**PAGE EXCERPT**

### 0. Load and setup

In [None]:
import pandas as pd
import numpy as np
from pathlib import Path
import os
import json
from mendeleev import element
import ast
from ase import Atoms

PROJECT_ROOT = Path("..").resolve()
DATA_PROCESSED = PROJECT_ROOT / "data_processed"

INPUT_FILE = DATA_PROCESSED / "mamun_HER_processed.csv"
OUTPUT_FILE = DATA_PROCESSED / "mamun_HER_features.csv"

CACHE_FILE = DATA_PROCESSED / "mp_element_vol_cache.json"

df = pd.read_csv(INPUT_FILE)


### 1. Vergard volume per atom

In [None]:
def load_element_volume_cache() -> dict:
    """
    Load per-element volumes [Å³/atom] from JSON cache.
    This file is part of the repository for full reproducibility.
    """
    if CACHE_FILE.exists():
        with open(CACHE_FILE, "r") as f:
            return json.load(f)
    raise FileNotFoundError(
        f"Element volume cache not found at {CACHE_FILE}. ")

**COLLECTED DATA**

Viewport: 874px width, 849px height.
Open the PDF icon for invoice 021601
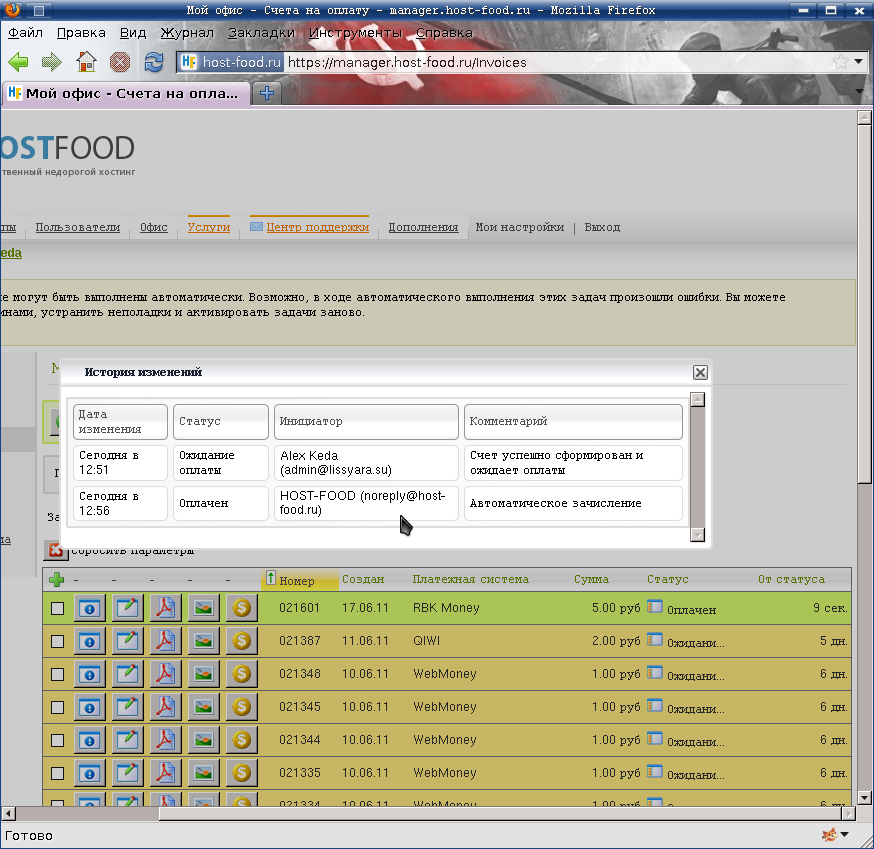(x=165, y=608)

**PROBLEMS TO WORK ON**
A – Print the part of the Python notebook between "df = pd.read_csv(INPUT_FILE)" and "for full reproducibility.", inclusive.
B – Carry on the Python notebook that loads the HER data, starting after its final line.
The listing is separate material, unrelated to the Python notebook.

**OUTPUTS**
A –
df = pd.read_csv(INPUT_FILE)


### 1. Vergard volume per atom

In [None]:
def load_element_volume_cache() -> dict:
    """
    Load per-element volumes [Å³/atom] from JSON cache.
    This file is part of the repository for full reproducibility.

B –
# load cache and sanity-check coverage
ELEMENT_V_ATOM = load_element_volume_cache()

surf_elements = surf_elements = set(df["surf_A"].dropna()) | set(df["surf_B"].dropna())
missing = surf_elements.difference(ELEMENT_V_ATOM.keys())
assert not missing, f"Missing element volumes for: {missing}. Update mp_element_vol_cache.json."


def vegard_vol_per_atom_surface(row):
    """
    Vegard-style volume per atom based on surface composition:
    v = (n v_A + m v_B) / (n + m).
    """
    A, B = row["surf_A"], row["surf_B"]
    n, m = row["surf_n"], row["surf_m"]

    vA = ELEMENT_V_ATOM.get(A)
    vB = ELEMENT_V_ATOM.get(B)

    # pure single-element surface
    if m == 0 or B == A:
        return vA

    return (n * vA + m * vB) / (n + m)

df["vol_per_atom"] = df.apply(vegard_vol_per_atom_surface, axis=1)

### 3. GCN
Assign generalized coordination number (GCN) for H adsorption based on (facet, norm_label) using the discrete values from mapping by Martinez-Alonso (2024).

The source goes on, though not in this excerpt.